May Allah guide me as I continue to seek knowledge and the Truth, and may He reward my efforts to find the way, even if it takes me the rest of my life. Ameen.
tuesday_morning: (Muslim)
Today I'm thinking about how my religion of origin (Islam) no longer fits me and hasn't fit me in over a decade. It's been a difficult journey to get to this point in acknowledging that, but it's the truth. There was a comic I read on Tumblr back in 2020 [link to comic here] that kind of reflects my feelings on the matter, and I was thinking about it today as I listened to some old Arabic songs from my childhood and adolescence.

In truth, I feel connections and roots planted in different traditions. I have roots in Islam, but I also now have connections with Catholicism and even Non-Denominational Christianity. That's not even mentioning my personalized spirituality as well, but regardless, I have a lot of different and seemingly conflicting aspects of these religions all within me. I've tried to have them fight for the top spot in my heart, but that simply won't do. There are pro's and con's with each religion and spiritual practice; it wouldn't be feasible for me to pick one or for me to even exclude them all. As you can imagine, this brings a lot of difficult thoughts to mind, but then I think back to that comic that I shared at the top of this post. I think maybe the artist is right. Maybe it's okay to make your own patchwork shirt or sweater from the materials of several other religions and spiritual orientations to make your own customized spirituality that works for you. Some may see it as sacrelige, but I personally don't see much harm in it at all. I think we're all entitled to believe as we believe, so long as you're not forcing your beliefs on others.

It's the beginning of 2024 and already, Lent and Ramadan are soon going to be upon us. Afterwards, Easter and Eid-ul-Fitr (respectively) will follow... I can't commit fully to Catholicism, Christianity, or Islam, but I don't see the harm in me celebrating these different celebrations either. I see Lent as a time to reflect on ways that I am serving God in my thoughts and actions, and Ramadan is a time in which I reflect on the many privileges that I take for granted every day (including shelter, food, and clean water). And then there's Easter, which I love, because to me, it's a celebration of the resurrection of Jesus as well as a springing forth of new life from the Earth around us. And Eid-ul-Fitr is a time in which I thank Allah (Arabic word for "God") for all that I have. There are more celebrations to consider as well, but I want to start small for now and go from here.

Assigned task:
Revise the part of the post on religious identity that opens with "It's the beginning" and closes with "go from here.". Replace "Lent" with "Advent" wherever it appears.

Data extracts:

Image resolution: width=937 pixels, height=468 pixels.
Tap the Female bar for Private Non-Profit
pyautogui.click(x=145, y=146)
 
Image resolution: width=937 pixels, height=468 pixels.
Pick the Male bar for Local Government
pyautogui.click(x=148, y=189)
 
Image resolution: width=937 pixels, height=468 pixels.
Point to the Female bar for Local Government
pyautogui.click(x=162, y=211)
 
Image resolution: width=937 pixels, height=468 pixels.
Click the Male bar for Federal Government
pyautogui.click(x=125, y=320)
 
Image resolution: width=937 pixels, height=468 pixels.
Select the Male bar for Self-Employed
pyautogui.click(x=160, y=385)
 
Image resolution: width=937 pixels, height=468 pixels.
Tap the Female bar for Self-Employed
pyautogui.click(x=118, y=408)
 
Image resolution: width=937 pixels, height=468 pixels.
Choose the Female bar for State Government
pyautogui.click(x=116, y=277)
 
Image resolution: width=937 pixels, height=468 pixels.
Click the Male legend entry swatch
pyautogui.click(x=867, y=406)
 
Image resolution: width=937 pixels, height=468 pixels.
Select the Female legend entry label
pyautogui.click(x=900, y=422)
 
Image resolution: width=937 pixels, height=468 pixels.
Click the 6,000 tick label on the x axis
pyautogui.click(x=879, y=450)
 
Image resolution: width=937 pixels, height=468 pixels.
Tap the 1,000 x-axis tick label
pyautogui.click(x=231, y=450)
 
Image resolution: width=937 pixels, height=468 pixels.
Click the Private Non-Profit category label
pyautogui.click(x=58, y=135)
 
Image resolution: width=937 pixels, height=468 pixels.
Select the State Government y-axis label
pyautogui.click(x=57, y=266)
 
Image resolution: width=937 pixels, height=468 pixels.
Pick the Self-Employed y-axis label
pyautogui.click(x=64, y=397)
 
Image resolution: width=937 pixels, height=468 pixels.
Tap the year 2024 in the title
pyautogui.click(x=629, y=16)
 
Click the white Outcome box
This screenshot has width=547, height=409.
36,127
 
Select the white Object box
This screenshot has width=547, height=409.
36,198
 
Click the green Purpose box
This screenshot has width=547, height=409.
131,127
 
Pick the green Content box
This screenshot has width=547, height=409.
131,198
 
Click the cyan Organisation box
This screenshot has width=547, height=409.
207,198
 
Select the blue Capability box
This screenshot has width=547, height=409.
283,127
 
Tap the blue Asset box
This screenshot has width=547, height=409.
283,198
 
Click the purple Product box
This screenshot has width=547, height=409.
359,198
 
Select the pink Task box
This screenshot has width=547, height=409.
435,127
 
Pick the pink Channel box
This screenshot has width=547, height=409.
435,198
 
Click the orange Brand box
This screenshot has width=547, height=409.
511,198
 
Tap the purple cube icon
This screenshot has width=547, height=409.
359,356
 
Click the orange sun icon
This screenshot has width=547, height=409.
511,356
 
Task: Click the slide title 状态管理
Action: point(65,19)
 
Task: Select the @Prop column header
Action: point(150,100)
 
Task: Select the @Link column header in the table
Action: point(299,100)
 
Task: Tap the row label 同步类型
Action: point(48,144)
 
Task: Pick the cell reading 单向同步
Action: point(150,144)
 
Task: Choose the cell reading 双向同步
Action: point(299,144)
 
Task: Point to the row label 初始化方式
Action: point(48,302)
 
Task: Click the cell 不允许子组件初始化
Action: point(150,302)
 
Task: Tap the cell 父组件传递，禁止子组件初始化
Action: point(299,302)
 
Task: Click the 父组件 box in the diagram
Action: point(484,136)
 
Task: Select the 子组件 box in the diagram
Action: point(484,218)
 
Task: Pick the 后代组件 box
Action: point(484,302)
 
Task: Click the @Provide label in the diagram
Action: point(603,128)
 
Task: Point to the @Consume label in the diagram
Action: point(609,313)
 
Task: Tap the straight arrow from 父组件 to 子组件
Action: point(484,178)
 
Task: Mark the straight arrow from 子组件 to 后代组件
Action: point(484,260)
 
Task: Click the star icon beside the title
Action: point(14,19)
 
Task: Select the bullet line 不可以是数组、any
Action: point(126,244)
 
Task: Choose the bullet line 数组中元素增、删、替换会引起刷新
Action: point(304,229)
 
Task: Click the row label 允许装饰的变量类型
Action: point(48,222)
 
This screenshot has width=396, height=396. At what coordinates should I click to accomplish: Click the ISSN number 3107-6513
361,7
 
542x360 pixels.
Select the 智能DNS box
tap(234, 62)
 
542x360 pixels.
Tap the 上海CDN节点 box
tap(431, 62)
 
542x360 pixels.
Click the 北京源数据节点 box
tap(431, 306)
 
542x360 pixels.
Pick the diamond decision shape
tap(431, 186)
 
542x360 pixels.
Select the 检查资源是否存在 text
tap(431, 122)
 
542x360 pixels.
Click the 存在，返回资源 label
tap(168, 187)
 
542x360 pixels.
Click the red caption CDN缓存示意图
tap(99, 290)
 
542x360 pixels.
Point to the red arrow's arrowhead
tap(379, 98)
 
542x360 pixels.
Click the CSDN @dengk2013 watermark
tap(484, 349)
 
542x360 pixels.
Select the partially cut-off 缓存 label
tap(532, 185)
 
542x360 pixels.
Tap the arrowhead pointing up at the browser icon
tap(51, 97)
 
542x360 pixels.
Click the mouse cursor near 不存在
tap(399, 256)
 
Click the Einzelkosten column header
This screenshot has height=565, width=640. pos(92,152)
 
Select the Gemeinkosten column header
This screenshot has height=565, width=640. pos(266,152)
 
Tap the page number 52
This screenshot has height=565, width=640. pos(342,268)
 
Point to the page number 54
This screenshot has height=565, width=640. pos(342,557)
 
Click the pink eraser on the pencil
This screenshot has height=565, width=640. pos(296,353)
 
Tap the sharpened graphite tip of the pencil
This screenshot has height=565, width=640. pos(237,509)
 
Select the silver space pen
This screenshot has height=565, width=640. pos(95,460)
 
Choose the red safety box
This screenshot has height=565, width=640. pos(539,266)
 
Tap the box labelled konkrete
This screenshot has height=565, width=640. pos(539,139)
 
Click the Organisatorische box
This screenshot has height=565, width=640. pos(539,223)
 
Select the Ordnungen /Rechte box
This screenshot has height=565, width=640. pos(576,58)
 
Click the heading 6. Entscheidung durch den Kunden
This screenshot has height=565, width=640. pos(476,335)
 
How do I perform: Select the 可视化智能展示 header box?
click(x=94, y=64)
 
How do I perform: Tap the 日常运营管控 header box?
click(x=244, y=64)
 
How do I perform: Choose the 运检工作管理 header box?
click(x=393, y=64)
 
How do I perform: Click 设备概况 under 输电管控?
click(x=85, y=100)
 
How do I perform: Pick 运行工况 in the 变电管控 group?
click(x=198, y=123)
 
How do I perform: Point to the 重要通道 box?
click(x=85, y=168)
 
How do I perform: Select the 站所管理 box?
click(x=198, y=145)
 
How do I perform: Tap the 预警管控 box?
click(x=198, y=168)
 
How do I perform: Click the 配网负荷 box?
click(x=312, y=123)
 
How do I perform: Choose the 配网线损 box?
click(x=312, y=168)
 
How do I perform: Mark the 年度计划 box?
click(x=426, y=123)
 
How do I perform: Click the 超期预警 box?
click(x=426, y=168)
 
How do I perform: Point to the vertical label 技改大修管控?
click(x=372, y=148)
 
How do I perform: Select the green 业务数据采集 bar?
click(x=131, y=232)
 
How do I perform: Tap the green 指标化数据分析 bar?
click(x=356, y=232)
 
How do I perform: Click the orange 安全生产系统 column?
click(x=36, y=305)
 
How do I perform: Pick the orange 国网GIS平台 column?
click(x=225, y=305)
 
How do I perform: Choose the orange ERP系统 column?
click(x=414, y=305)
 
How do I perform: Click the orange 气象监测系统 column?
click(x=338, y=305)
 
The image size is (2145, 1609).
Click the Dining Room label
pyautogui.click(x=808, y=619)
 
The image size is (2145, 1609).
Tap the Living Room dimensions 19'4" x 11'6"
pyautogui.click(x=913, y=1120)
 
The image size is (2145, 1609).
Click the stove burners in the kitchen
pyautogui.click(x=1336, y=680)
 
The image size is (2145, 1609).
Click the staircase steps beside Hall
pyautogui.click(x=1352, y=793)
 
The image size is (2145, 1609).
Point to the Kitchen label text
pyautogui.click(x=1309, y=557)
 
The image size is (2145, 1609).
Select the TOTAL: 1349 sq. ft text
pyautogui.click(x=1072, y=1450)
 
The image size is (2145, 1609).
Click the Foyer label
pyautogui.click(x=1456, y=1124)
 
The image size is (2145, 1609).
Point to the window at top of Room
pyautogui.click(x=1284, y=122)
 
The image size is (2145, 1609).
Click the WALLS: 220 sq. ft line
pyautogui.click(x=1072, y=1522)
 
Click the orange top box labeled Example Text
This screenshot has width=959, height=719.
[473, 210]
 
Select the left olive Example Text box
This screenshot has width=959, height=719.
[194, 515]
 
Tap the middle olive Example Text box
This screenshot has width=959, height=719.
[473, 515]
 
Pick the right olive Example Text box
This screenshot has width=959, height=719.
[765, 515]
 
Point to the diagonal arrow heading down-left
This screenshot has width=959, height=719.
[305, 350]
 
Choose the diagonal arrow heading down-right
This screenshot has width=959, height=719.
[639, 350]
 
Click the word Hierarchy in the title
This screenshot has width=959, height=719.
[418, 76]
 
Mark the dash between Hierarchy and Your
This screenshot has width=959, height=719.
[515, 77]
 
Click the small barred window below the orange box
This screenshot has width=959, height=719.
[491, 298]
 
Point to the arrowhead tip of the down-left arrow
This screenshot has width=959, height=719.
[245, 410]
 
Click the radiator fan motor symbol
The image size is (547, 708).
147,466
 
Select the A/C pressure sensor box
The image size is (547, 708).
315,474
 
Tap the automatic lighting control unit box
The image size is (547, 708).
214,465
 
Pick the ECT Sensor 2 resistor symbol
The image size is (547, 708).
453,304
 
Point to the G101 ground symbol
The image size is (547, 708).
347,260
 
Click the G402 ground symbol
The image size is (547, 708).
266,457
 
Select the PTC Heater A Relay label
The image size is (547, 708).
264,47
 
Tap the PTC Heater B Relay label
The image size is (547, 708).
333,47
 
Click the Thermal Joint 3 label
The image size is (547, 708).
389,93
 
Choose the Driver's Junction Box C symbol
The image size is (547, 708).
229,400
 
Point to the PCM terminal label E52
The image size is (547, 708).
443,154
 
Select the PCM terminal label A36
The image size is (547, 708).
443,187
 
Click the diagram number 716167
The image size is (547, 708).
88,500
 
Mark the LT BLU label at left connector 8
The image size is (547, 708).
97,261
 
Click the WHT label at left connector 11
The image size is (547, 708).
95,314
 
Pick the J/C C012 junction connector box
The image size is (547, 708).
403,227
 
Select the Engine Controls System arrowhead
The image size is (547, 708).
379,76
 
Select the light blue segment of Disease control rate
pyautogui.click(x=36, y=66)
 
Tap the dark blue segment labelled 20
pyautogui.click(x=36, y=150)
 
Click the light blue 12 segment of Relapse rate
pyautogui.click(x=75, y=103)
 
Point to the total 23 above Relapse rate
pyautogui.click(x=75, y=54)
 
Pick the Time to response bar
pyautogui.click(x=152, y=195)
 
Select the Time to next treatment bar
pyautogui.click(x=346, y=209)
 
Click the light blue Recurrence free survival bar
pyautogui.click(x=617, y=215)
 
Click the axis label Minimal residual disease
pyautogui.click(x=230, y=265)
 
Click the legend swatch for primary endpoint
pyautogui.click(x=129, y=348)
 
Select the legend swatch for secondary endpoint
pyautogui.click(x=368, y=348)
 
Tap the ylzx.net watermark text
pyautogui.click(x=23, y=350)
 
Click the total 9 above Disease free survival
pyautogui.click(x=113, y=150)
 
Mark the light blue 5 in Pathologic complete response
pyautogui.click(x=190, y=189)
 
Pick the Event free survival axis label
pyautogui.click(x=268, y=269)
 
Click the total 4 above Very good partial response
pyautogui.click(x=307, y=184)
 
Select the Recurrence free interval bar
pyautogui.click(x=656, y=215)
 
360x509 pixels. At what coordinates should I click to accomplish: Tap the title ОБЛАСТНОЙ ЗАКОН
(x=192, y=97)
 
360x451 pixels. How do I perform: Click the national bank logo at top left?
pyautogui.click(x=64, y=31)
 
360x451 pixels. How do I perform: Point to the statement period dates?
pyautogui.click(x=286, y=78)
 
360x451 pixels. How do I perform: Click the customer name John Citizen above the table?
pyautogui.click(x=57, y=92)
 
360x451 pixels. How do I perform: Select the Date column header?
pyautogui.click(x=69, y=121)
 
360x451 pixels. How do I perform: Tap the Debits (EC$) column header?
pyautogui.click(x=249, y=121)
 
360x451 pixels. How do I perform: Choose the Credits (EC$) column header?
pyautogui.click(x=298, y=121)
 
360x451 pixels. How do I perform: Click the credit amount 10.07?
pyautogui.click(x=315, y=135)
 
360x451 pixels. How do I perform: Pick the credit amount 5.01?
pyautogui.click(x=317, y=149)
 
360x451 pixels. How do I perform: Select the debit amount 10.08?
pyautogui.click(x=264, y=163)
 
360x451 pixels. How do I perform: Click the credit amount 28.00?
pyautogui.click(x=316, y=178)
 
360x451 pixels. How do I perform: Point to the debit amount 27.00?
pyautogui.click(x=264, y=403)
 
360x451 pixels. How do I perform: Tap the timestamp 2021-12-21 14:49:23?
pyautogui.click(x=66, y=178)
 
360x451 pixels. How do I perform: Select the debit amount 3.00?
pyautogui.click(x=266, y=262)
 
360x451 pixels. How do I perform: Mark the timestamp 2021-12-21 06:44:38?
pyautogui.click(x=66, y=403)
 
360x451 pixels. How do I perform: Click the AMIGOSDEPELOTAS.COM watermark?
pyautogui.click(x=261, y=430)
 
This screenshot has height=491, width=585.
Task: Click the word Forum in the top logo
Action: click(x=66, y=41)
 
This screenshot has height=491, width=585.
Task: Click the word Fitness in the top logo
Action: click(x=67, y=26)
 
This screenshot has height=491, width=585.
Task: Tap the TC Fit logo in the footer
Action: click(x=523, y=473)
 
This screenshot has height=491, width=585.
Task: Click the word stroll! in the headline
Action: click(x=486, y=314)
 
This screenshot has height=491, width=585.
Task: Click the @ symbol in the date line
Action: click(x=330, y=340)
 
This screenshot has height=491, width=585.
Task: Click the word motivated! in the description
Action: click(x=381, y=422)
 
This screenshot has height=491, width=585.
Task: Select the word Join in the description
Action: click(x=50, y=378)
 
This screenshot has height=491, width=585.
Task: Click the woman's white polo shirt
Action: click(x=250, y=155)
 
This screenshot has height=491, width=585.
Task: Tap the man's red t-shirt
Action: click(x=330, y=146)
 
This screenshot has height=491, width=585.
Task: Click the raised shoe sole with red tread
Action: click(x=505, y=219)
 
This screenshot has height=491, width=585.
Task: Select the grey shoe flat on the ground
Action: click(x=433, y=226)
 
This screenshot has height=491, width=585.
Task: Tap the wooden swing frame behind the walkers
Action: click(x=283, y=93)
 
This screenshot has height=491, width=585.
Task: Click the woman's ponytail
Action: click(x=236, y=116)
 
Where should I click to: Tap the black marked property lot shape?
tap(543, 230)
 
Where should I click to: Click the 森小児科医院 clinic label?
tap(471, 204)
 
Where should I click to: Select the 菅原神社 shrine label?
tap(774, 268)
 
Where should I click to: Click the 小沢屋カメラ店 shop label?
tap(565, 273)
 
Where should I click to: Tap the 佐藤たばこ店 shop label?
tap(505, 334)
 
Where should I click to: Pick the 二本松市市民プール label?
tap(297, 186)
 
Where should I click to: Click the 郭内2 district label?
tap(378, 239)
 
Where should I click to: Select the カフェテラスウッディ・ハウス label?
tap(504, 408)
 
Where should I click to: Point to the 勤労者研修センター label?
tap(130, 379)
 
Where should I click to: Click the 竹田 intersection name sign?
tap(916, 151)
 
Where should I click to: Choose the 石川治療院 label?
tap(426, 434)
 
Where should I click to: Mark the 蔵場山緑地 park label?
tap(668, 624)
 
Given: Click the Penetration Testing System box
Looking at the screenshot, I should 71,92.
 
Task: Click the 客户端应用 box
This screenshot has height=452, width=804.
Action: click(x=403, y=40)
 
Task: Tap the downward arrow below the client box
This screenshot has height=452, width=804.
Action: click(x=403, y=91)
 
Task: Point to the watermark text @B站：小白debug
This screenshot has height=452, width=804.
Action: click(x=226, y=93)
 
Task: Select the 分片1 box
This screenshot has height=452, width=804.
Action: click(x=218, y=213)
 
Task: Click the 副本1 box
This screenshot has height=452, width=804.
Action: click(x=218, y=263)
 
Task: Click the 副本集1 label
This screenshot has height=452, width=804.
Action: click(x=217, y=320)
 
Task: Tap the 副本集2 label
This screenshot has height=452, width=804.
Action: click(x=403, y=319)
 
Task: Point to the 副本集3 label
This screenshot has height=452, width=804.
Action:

Written response:
It's the beginning of 2024 and already, Advent and Ramadan are soon going to be upon us. Afterwards, Easter and Eid-ul-Fitr (respectively) will follow... I can't commit fully to Catholicism, Christianity, or Islam, but I don't see the harm in me celebrating these different celebrations either. I see Advent as a time to reflect on ways that I am serving God in my thoughts and actions, and Ramadan is a time in which I reflect on the many privileges that I take for granted every day (including shelter, food, and clean water). And then there's Easter, which I love, because to me, it's a celebration of the resurrection of Jesus as well as a springing forth of new life from the Earth around us. And Eid-ul-Fitr is a time in which I thank Allah (Arabic word for "God") for all that I have. There are more celebrations to consider as well, but I want to start small for now and go from here.